Of course, it doesn’t help that my projects — like Project Universe — are insanely complex for someone with absolutely zero game development experience. Since game dev is pretty much a black box industry, all we see is the finished product. We the consumer might be treated to some talking head video diaries from the development company which feature distant captures of monitors with code, or teasing montages of artists working on out-of-context assets, but nothing we see is really about process; that stuff is horribly boring because at the end of the day, games are made using the same processes that pump out any other widget on the planet: meetings, budgets, and a lot of solitary work done while underneath a set of headphones. My point is, I’m really good at aiming high, and have been using this site to record my progress in the hopes that it would keep me going during the times when the task seems insurmountable because of all of the things I don’t know. Everything can be learned, although there’s only so many hours in the day, and for something like Project Universe which would have required me to be designer, developer, and artist, each day would need to be stretched out to something like 60 hours for me to feel that I had enough time left in life to get done what I want to get done.

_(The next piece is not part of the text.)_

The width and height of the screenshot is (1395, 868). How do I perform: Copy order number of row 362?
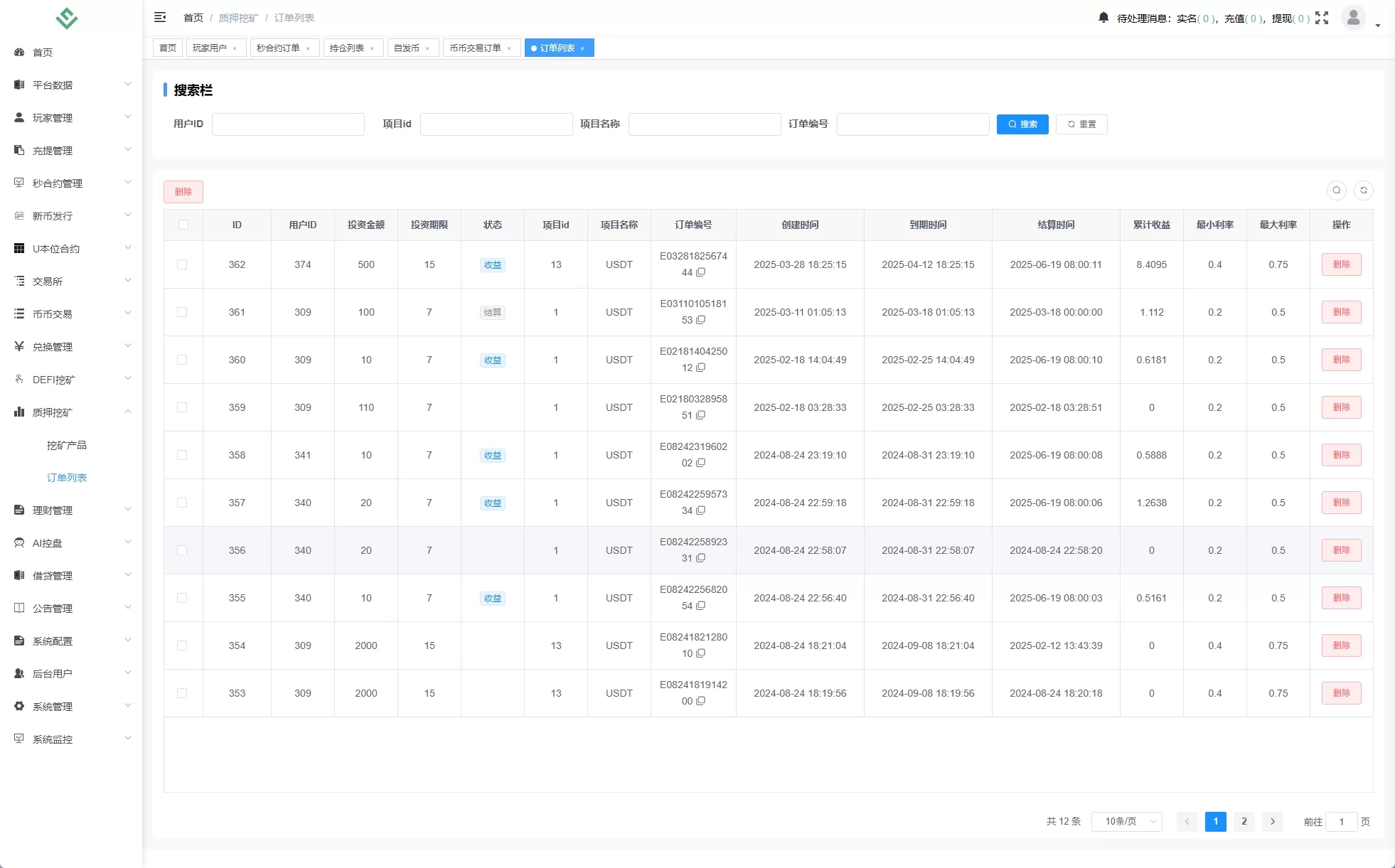pyautogui.click(x=701, y=273)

Although this is something I’ve always realized, I found that making progress negates that worry significantly, so in that vein, I’ve been thinking about what I could make that would be less ambitious, task-wise, that I might actually be able to finish. I think I might have the answer, but of course I thought that Project Universe was also an answer at one point in my life.

I’ll not go into specifics about this project just yet, since I’m only brainstorming the concept and mechanics and what I want a player to get out of the game. Some parts already make sense, but some parts are leading to blatant dead-ends for fun, replayability, or general engagement. I have to be open to the idea of throwing away ideas that don’t work, rather than stubbornly trying to force those round pegs into square holes because I don’t think I can come up with an alternative, or because I am so focused on one particular end result that I feel that I must have.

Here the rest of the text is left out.